[Records from a data source]
<<<<
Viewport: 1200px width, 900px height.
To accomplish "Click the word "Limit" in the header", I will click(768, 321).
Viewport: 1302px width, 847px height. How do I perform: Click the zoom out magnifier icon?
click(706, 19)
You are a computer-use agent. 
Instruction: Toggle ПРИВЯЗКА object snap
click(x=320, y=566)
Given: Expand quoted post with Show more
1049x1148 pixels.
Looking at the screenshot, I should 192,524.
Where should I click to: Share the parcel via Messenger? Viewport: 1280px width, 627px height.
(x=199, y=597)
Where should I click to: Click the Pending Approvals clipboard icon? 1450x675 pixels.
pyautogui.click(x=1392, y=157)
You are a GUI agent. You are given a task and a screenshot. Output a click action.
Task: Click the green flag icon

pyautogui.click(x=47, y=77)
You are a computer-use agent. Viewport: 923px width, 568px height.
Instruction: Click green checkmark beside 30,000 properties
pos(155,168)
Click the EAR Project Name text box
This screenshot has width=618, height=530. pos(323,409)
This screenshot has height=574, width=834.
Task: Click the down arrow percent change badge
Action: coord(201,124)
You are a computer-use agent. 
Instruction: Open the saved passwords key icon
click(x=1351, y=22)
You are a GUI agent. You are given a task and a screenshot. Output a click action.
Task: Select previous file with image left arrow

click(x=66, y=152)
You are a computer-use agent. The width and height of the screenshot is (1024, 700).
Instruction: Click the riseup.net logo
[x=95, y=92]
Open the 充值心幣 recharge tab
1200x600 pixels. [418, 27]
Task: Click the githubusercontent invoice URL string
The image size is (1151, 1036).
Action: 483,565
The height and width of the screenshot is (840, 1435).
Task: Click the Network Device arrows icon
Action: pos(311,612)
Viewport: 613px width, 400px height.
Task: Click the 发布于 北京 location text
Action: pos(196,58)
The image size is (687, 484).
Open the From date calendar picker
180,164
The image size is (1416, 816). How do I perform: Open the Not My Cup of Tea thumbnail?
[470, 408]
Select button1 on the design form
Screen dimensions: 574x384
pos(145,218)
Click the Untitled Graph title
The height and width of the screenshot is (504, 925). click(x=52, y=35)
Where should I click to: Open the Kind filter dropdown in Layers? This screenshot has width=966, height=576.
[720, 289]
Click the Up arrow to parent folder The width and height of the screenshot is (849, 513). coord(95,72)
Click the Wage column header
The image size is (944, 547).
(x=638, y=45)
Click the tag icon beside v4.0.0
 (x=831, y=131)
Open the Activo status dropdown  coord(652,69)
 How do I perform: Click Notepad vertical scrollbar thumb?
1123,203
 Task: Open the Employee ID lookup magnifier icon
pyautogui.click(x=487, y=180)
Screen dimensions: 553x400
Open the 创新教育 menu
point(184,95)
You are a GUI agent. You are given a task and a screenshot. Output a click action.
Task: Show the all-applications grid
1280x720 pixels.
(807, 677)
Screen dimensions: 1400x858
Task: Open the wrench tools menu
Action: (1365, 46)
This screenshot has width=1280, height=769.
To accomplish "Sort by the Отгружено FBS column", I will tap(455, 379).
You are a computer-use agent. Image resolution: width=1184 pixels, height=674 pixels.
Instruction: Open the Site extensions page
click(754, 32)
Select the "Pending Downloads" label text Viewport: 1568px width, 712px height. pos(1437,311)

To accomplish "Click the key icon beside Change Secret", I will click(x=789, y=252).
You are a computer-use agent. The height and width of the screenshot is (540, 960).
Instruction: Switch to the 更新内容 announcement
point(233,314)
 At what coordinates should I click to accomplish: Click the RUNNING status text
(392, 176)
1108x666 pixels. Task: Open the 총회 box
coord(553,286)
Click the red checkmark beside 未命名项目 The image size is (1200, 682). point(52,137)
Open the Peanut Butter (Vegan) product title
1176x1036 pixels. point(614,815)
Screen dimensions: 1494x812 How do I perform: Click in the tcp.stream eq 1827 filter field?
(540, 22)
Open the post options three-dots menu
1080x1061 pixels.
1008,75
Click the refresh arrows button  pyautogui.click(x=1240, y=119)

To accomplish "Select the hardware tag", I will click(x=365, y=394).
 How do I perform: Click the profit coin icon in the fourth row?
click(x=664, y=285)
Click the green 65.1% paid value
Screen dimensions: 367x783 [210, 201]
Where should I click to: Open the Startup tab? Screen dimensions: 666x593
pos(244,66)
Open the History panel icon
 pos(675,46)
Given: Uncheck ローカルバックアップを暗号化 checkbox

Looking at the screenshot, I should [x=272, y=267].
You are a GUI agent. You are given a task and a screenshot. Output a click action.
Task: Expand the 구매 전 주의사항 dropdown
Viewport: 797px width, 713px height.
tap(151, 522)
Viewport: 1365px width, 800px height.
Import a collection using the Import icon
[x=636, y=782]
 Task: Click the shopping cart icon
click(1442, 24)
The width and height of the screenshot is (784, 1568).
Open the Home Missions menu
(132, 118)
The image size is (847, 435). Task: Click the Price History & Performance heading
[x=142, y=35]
>>>>
◆ **Problem**: All that is needed is the number of lines above in which the string "will" appears.

◆ **Solution**: 4